Chamando a atenção do espectador ainda em sua sequência de créditos iniciais, que simplesmente enfocam a imensidão do espaço e já sugerem um teor grandioso para o que virá a seguir, Bacurau é inteligente ao construir cuidadosamente a lógica de seu universo e da trama em si: em vez de escancarar tudo para o público logo de cara, Kleber Mendonça Filho e Juliano Dornelles preferem se concentrar em um clima de tensão crescente e aos poucos ir revelando todas as características que compõem a narrativa. Isto, inclusive, permite que o filme surpreenda o espectador a qualquer momento: quando parece que estamos assistindo a um faroeste no Sertão, de repente começam a aparecer elementos de ficção científica inesperados – e quando a história parece estar se encaminhando para um lugar específico, algo subitamente a leva para um caminho diferente. Assim, Bacurau torna-se uma experiência, no mínimo, intrigante, mantendo o espectador atento ao que está acontecendo mesmo quando ainda não sabe ao certo o que está acontecendo.

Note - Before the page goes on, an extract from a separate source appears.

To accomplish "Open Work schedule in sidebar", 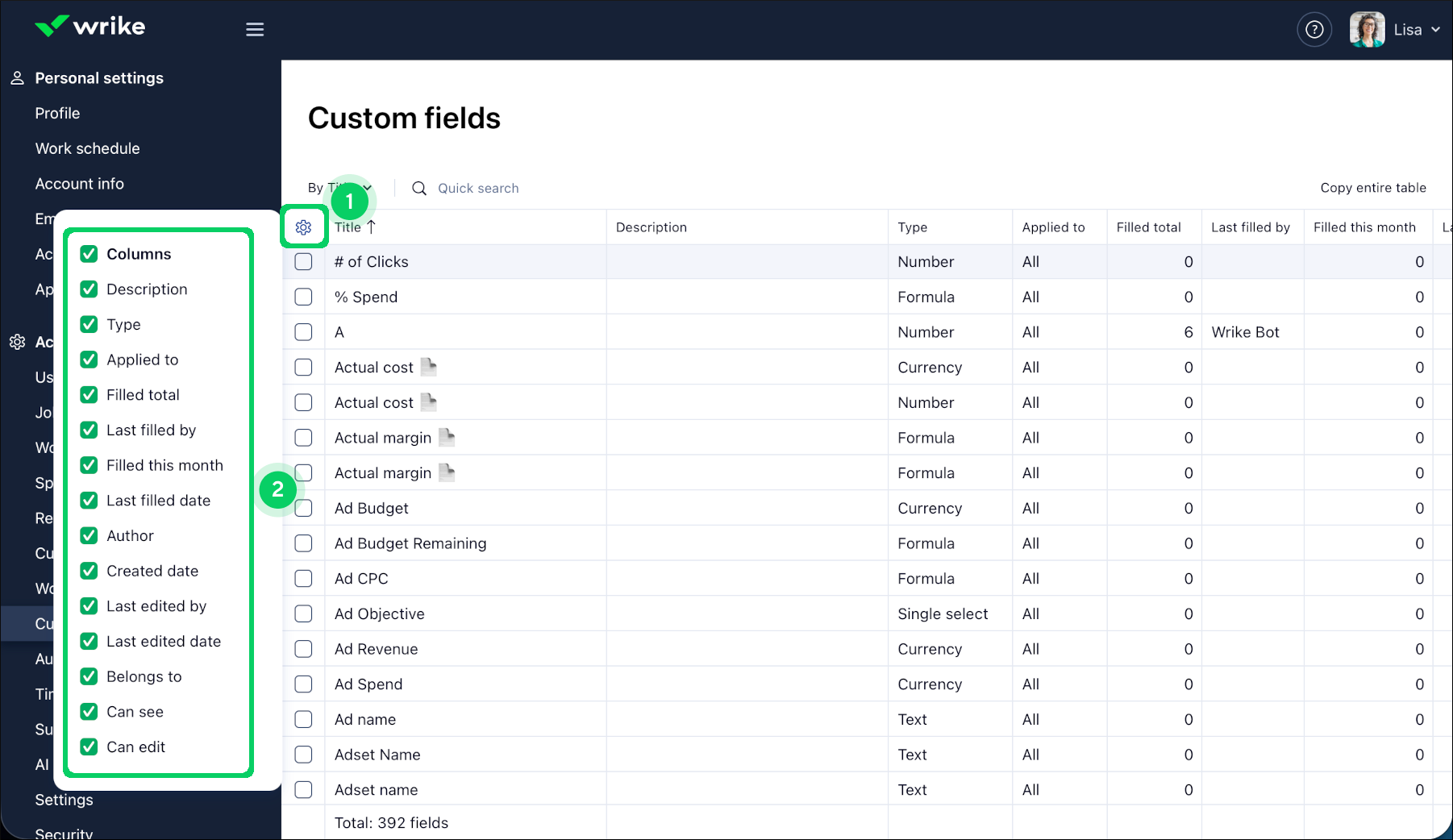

E o mais impressionante é que a maior parte das escolhas tomadas pelo filme tinham tudo para dar errado: como conciliar a abordagem seca, sufocante e visceral estabelecida ainda no primeiro ato aos elementos de ficção científica que aos poucos vão aparecendo na narrativa? Felizmente, Kleber e Dornelles constroem este cenário (e suas possíveis transições de um gênero para outro) com extrema cautela: logo no começo, é estabelecido que a trama se passa em um “futuro próximo”, mas nunca sabemos ao certo em qual ano ela se passa – e o simples fato de ser ambientado no futuro já permite que o longa introduza conceitos high tech e que estes se tornem cada vez mais presentes à medida que a história avança. Além disso, Kleber e Dornelles não escondem a influência que tiveram de John Carpenter, referenciando abertamente seu estilo particular através dos sintetizadores que pontuam a trilha sonora e, claro, do nome dado à principal escola da cidade (Colégio Municipal João Carpinteiro). Para completar, os diretores aproveitam bem os dois primeiros atos da narrativa para construir um clima de suspense que deixa o espectador inquieto mesmo quando não sabe ao certo o que está gerando esta inquietação – e quando chega o terceiro ato, o filme finalmente se entrega à violência, à catarse e à sanguinolência, atingindo um impacto que funciona essencialmente pela tensão que o antecipou por quase duas horas.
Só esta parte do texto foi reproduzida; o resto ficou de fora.